Problem description:
Copy the stretch from the line containing "You are a GUI" through the end of the entries, substituting "screen capture" for "screenshot" and changing nothing else. Omit the pictures.

◇ ◇ ◇

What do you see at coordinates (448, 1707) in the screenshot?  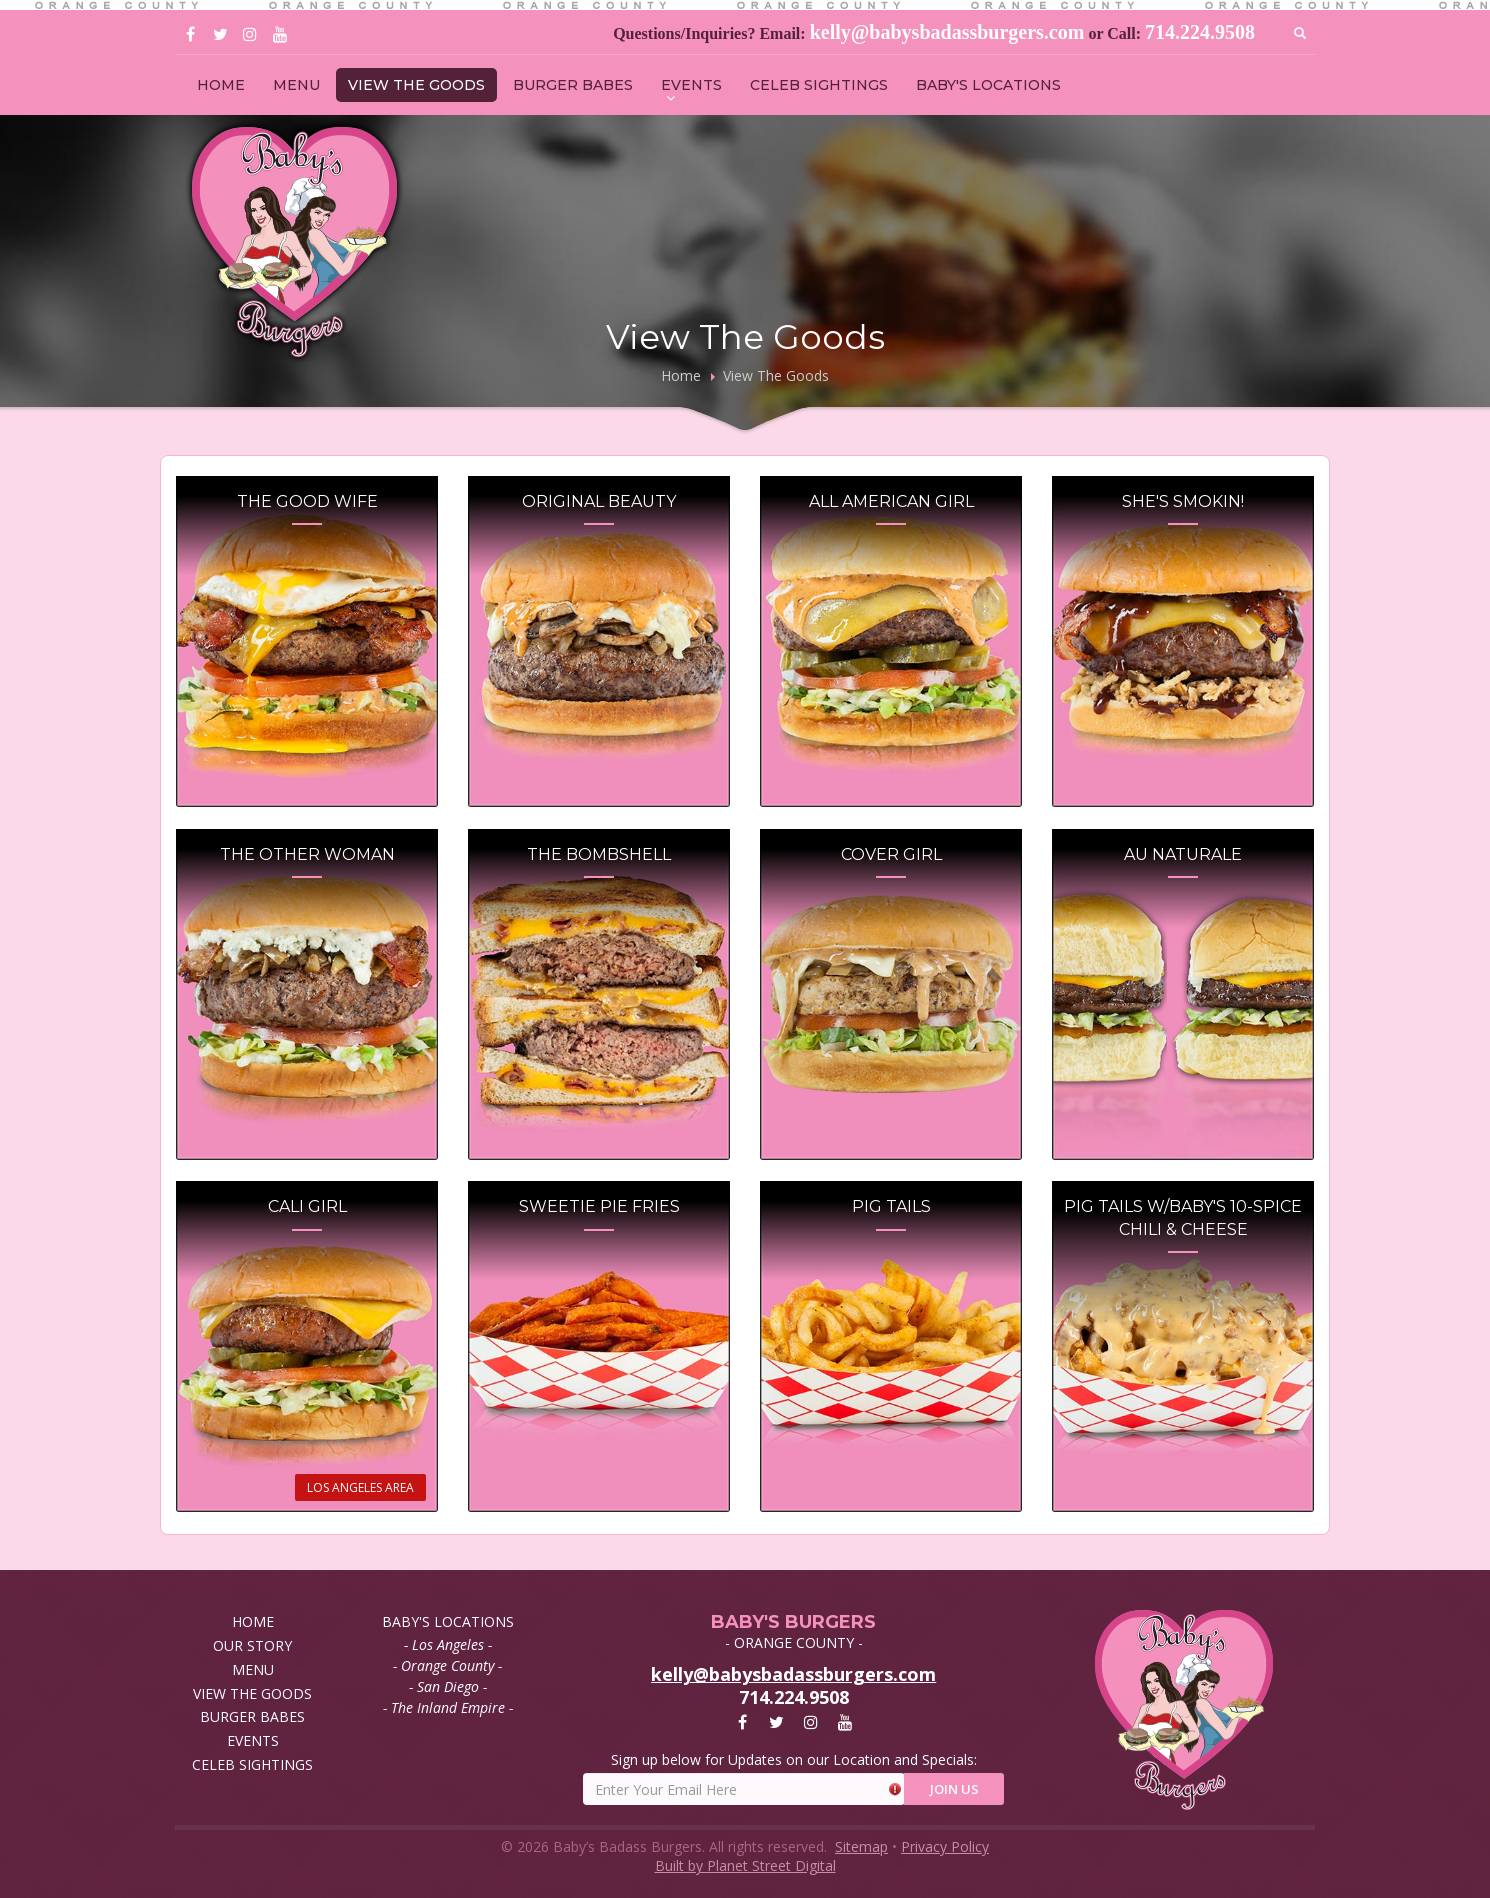 I see `- The Inland Empire -` at bounding box center [448, 1707].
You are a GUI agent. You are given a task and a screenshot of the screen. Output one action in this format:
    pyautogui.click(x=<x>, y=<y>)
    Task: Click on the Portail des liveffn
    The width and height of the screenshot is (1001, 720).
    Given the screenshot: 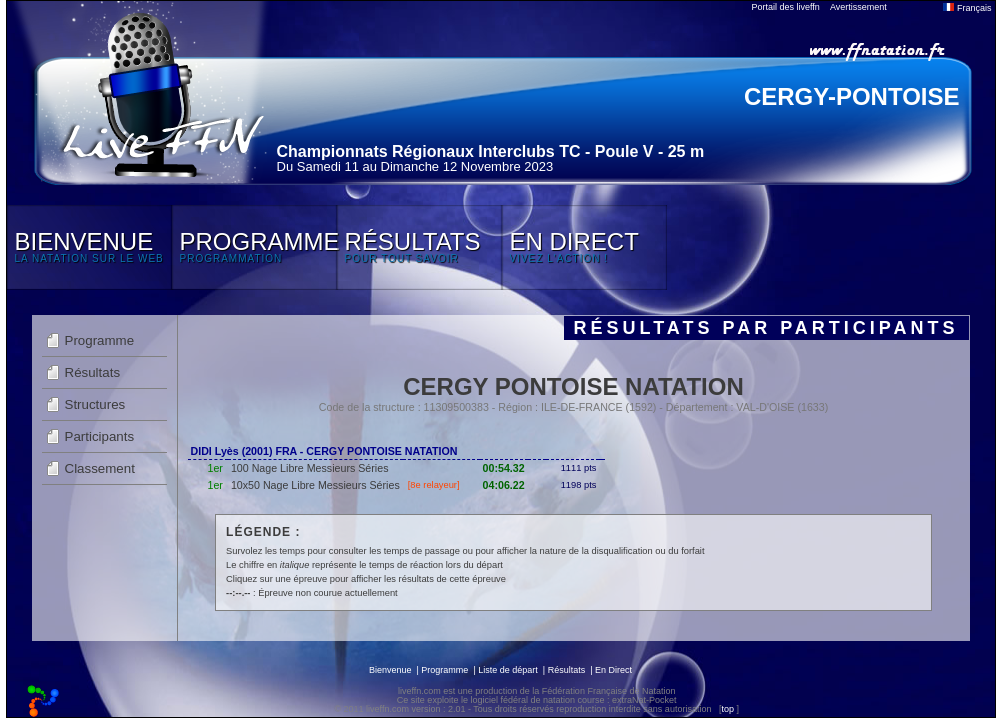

◇ ◇ ◇

Answer to the exercise:
You are a GUI agent. You are given a task and a screen capture of the screen. Output one action in this format:
    pyautogui.click(x=<x>, y=<y>)
    Task: Click on the Portail des liveffn
    The width and height of the screen capture is (1001, 720).
    Given the screen capture: 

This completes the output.